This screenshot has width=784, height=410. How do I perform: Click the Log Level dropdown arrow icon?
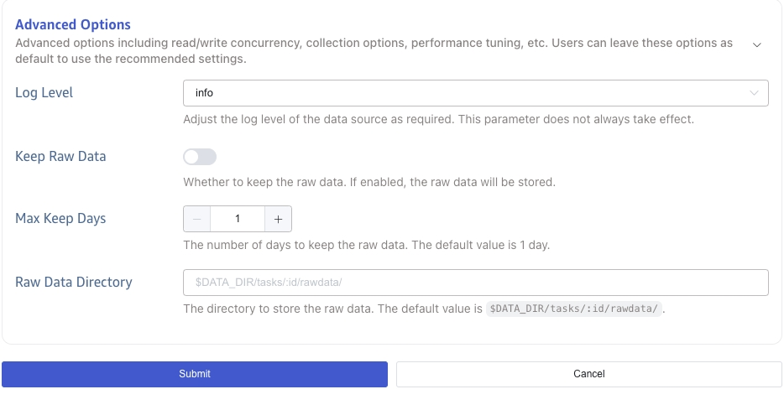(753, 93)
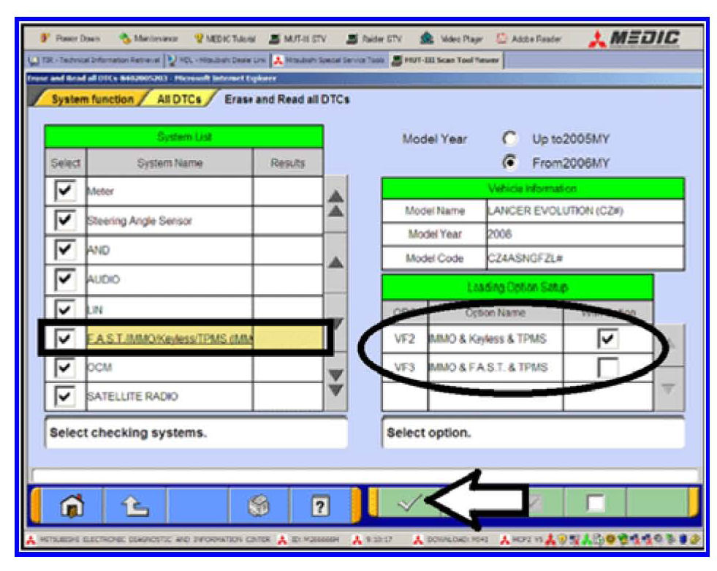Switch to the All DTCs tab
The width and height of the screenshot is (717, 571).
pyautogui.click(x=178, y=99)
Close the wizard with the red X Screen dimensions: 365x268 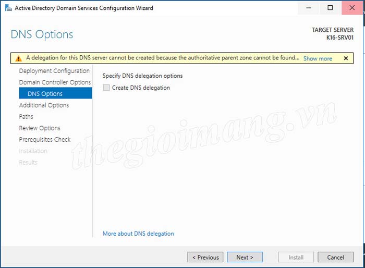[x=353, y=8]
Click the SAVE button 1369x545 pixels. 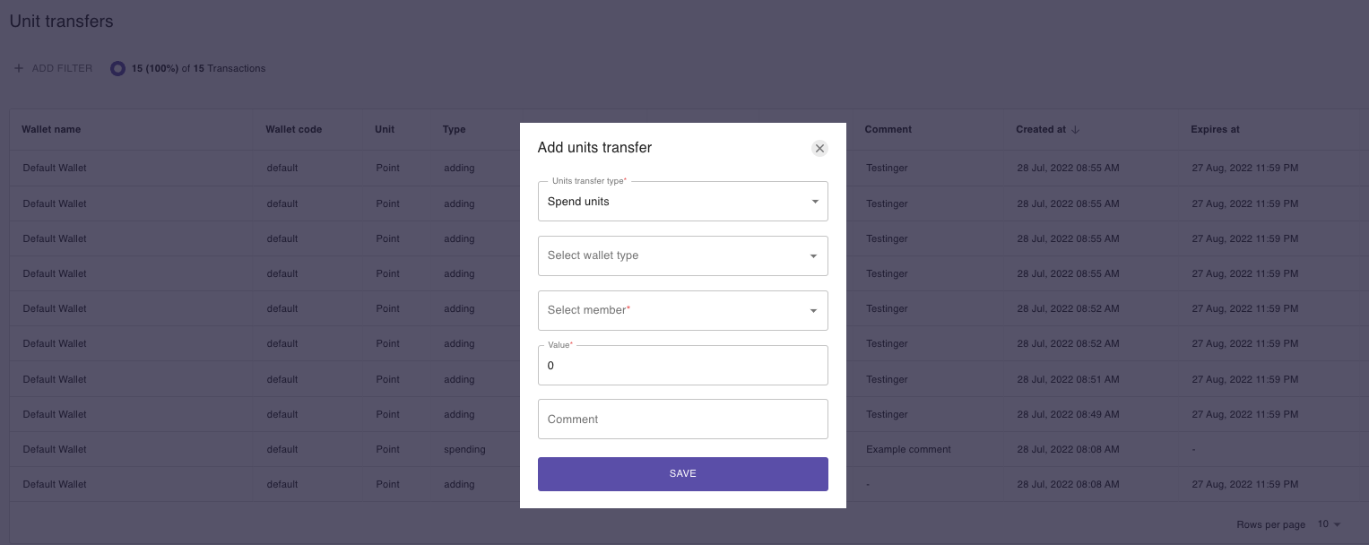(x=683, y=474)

-=-=-

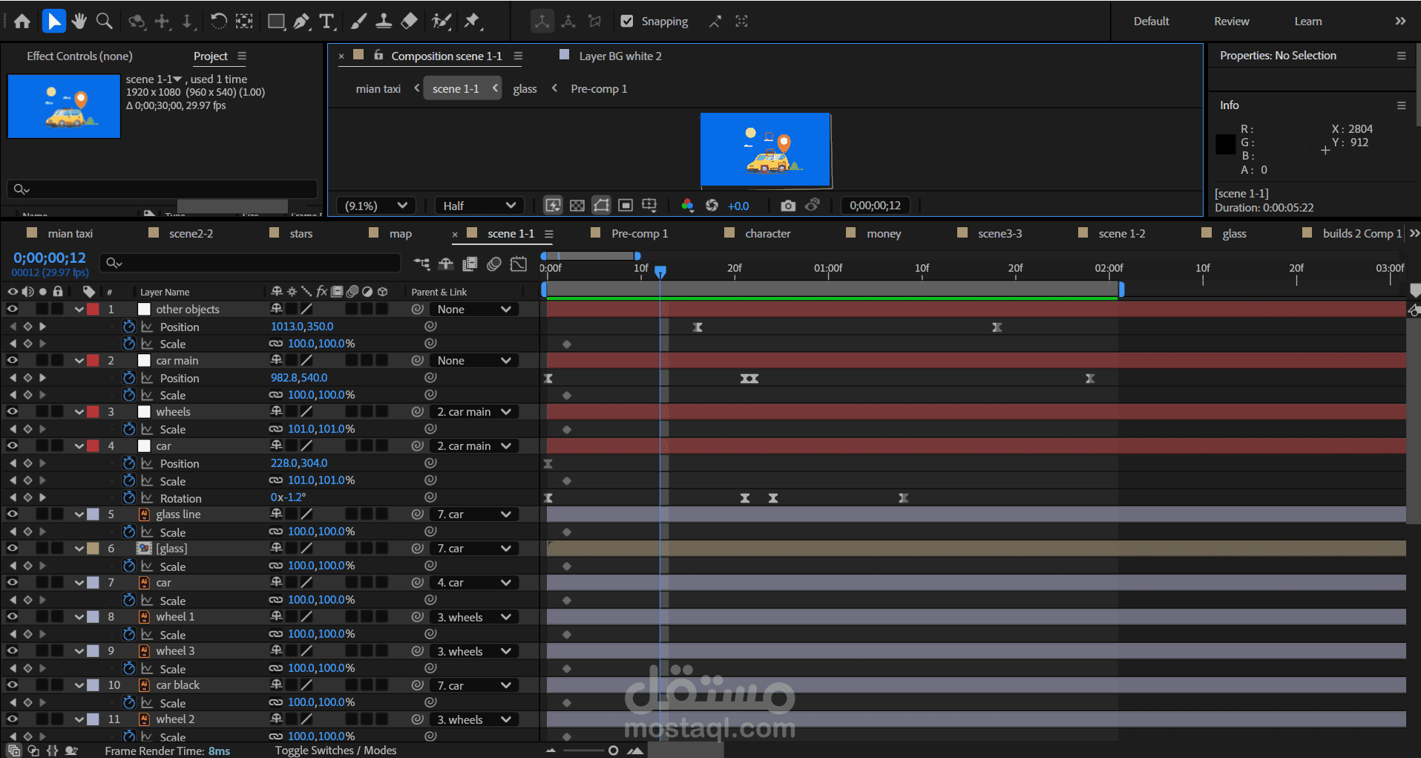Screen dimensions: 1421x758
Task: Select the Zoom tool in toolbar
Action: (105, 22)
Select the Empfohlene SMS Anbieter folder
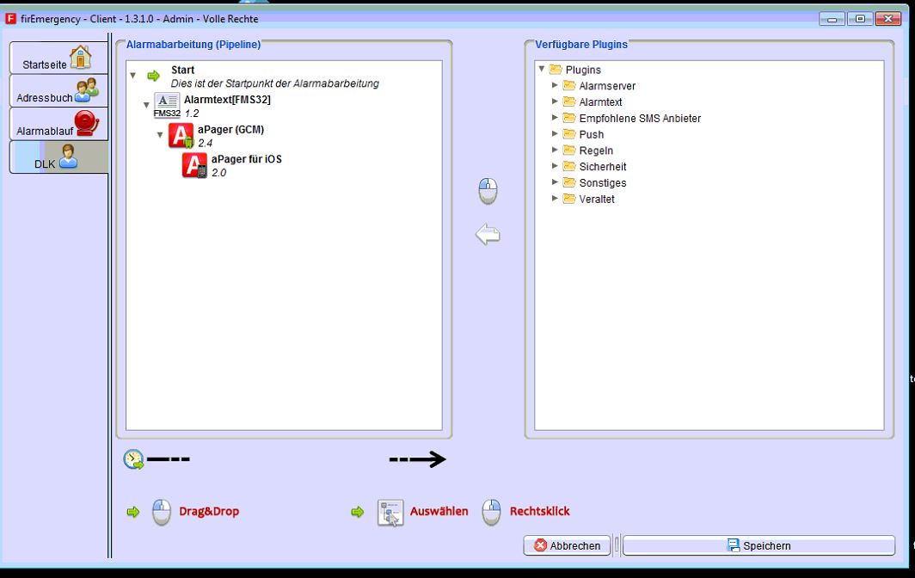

-=-=-

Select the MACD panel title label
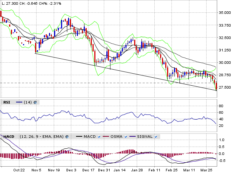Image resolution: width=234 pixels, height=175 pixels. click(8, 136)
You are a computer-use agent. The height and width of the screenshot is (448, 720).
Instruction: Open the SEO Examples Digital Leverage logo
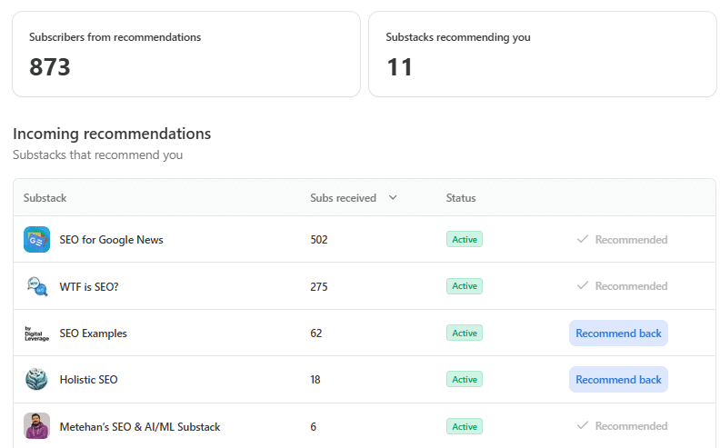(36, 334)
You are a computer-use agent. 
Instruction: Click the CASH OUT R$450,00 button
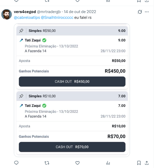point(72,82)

-=-=-

*What is needed*
From the listing above, copy all lines holding the word "computer".

*Answer space*
You are a computer-use agent. The height and width of the screenshot is (448, 720).
You are a computer-use agent. 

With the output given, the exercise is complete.